Processing the file `./wikipedia_data.txt` for character data and writing output data to file `./dataset/character_data.txt`


4547965it [02:18, 32928.61it/s]

The character data processing has been completed!





## From Dataset Files Create Unigram, Bigram, and Trigram Dataset Files

### Unigram Dataset File

In [42]:
def unigram_generator(infile: str, outfile: str):
    print(f'Creating the unigram from file `{infile}` and saving it in file `{outfile}`')
    with open(infile, 'r') as infile, open(outfile, 'w') as outfile:
        for line in tqdm(infile):
            line_splitted = line.split()
            for token in line_splitted:
                s = token + '\n'
                outfile.write(s)

    print('Creating the unigram has been completed!')

In [43]:
unigram_generator('./dataset/character_data.txt', './dataset/character_unigram.txt')

Creating the unigram from file `./dataset/character_data.txt` and saving it in file `./dataset/character_unigram.txt`


3922529it [00:31, 124038.31it/s]

Creating the unigram has been completed!





In [44]:
unigram_generator('./dataset/syllable_data.txt', './dataset/syllable_unigram.txt')

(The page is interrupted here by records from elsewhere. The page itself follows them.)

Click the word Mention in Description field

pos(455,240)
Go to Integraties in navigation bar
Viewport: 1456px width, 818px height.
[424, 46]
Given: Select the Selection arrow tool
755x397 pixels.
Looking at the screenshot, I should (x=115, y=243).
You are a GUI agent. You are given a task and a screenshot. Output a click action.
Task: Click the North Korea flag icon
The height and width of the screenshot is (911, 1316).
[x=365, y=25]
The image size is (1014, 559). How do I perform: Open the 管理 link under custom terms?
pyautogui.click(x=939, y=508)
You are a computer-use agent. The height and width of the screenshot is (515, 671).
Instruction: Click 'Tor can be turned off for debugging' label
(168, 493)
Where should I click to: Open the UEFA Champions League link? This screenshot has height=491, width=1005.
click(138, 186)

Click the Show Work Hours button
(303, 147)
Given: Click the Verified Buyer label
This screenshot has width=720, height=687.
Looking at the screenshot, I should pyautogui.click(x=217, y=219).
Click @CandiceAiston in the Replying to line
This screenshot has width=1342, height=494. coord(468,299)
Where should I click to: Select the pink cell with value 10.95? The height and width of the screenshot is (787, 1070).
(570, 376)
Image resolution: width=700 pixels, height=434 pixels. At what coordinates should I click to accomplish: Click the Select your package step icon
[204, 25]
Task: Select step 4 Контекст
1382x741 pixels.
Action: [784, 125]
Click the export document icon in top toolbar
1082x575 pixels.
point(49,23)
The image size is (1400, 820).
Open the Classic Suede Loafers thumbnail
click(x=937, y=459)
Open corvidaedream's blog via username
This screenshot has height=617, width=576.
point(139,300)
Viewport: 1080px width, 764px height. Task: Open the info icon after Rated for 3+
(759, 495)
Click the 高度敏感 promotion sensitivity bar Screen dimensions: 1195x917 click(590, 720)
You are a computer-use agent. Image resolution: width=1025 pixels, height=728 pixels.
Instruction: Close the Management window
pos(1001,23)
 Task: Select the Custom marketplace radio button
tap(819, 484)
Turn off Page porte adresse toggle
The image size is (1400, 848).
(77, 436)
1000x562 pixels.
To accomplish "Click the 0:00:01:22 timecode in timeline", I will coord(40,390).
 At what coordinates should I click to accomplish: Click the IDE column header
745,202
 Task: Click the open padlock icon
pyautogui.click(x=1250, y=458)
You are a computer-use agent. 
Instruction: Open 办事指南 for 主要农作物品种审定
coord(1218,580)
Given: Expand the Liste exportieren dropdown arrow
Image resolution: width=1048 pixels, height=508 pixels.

Creating the unigram from file `./dataset/syllable_data.txt` and saving it in file `./dataset/syllable_unigram.txt`


1736199it [00:22, 75514.17it/s]

Creating the unigram has been completed!





In [45]:
def bigram_generator(infile: str, outfile: str):
    print(f'Creating the bigram from file `{infile}` and saving it in file `{outfile}`')
    with open(infile, 'r') as infile, open(outfile, 'w') as outfile:
        for line in tqdm(infile):
            line_splitted = line.split()
            for i in range(len(line_splitted) - 1):
                w0 = line_splitted[i]
                w1 = line_splitted[i+1]
                s = w0 + ' ' + w1 + '\n'
                outfile.write(s)

    print('Creating the bigram has been completed!')

In [46]:
bigram_generator('./dataset/character_data.txt', './dataset/character_bigram.txt')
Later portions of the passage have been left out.